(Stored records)
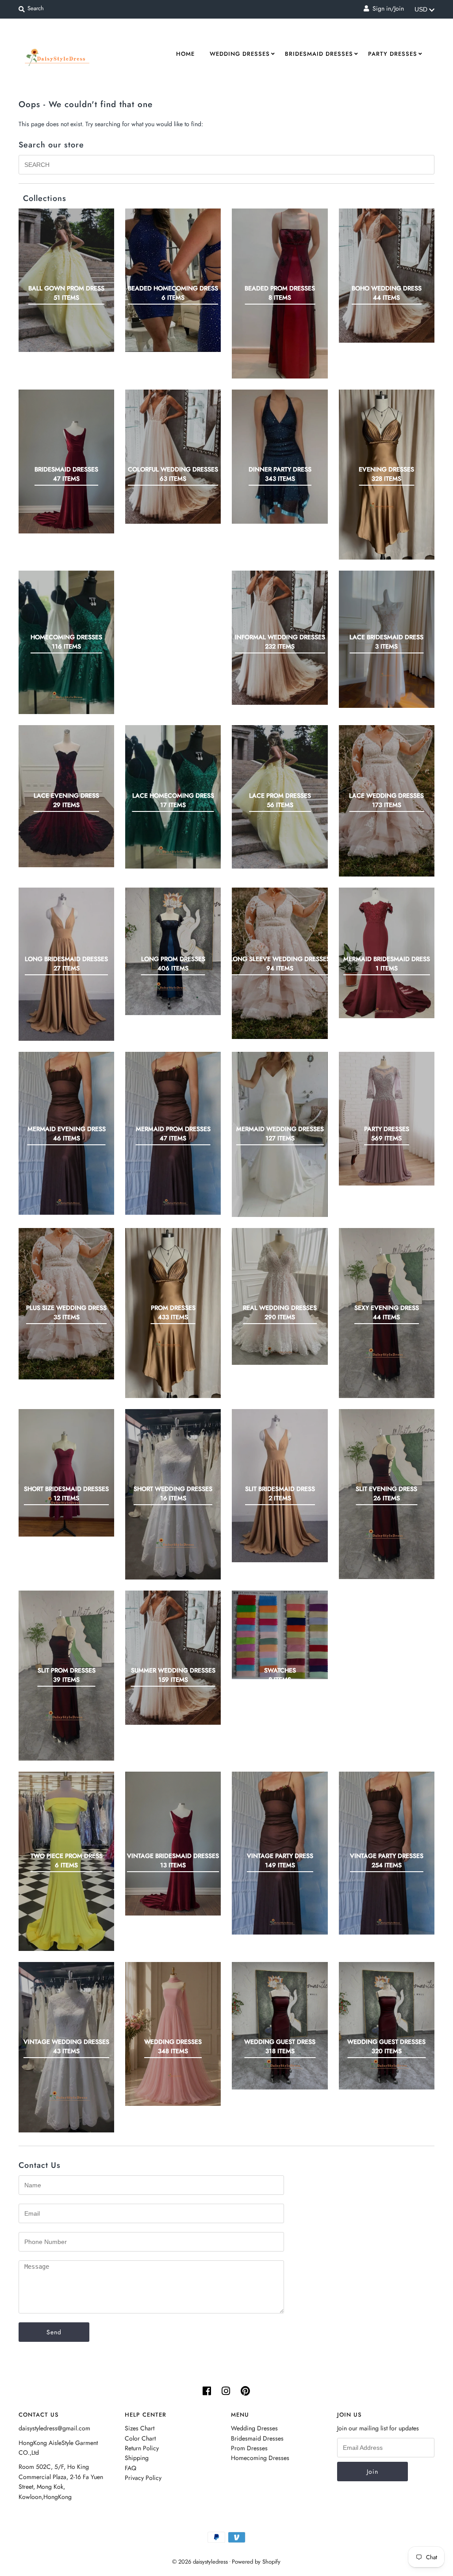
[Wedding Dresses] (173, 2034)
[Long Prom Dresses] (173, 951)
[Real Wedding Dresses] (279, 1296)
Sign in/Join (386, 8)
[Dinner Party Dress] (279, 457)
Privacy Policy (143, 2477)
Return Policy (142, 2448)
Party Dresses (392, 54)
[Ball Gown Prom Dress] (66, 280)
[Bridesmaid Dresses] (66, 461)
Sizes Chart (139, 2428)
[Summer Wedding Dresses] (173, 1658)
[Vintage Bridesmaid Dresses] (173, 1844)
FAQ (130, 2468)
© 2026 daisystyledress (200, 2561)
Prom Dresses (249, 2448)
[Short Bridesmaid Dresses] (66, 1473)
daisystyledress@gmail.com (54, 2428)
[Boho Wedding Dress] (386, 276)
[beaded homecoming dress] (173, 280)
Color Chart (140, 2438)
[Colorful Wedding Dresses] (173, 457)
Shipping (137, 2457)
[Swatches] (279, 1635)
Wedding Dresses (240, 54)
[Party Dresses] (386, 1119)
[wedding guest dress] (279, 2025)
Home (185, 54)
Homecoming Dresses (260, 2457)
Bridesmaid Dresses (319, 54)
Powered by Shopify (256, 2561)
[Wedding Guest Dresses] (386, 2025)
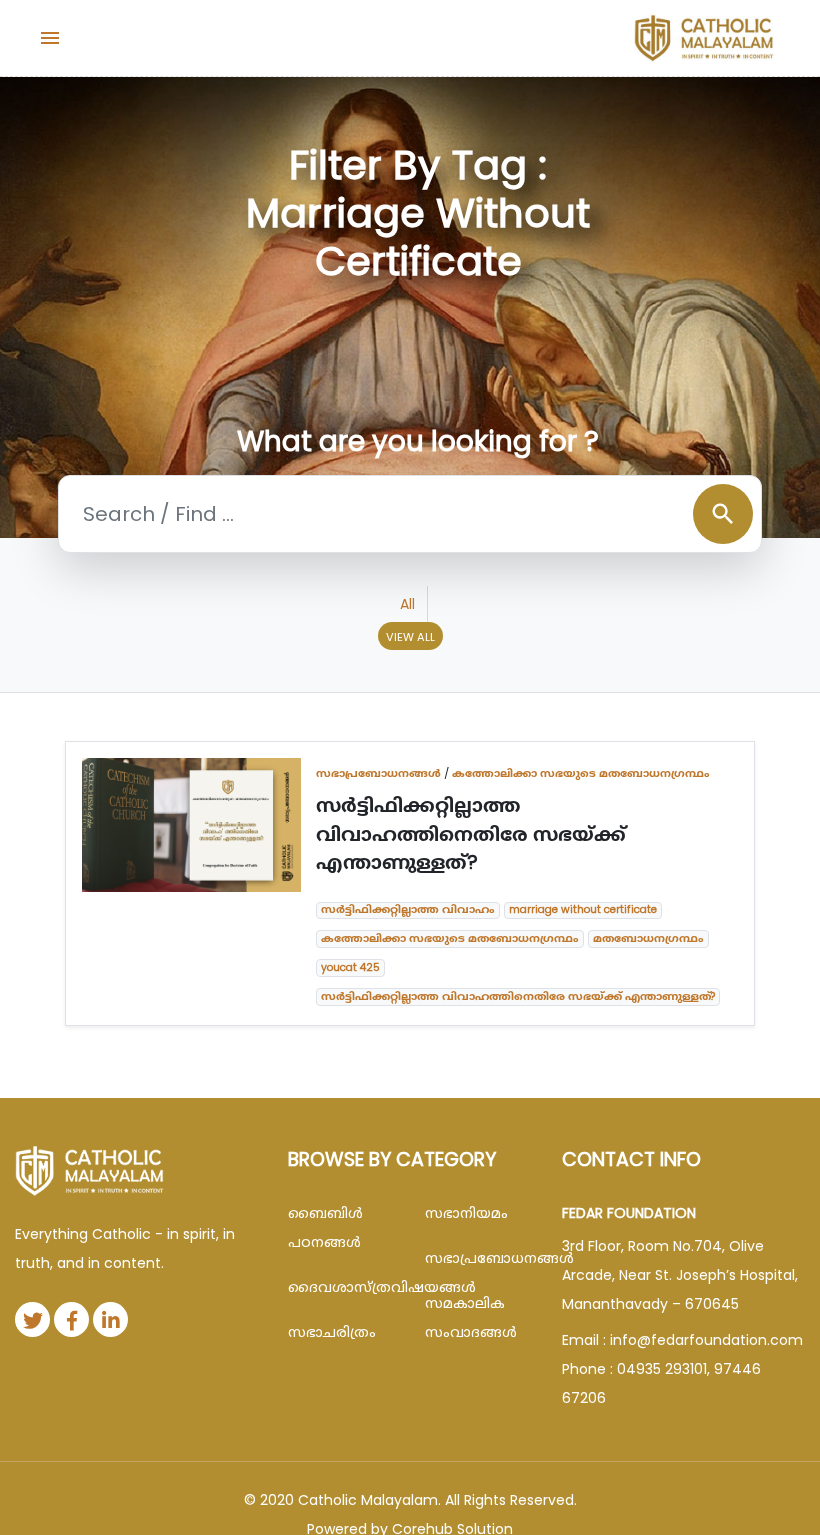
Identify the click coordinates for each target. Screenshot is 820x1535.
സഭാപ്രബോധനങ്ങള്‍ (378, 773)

PROMPT:
The expected answer is every line in the data above that carries the string "Party".

ANSWER SECTION:
[Dinner Party Dress] (279, 457)
Party Dresses (392, 54)
[Party Dresses] (386, 1119)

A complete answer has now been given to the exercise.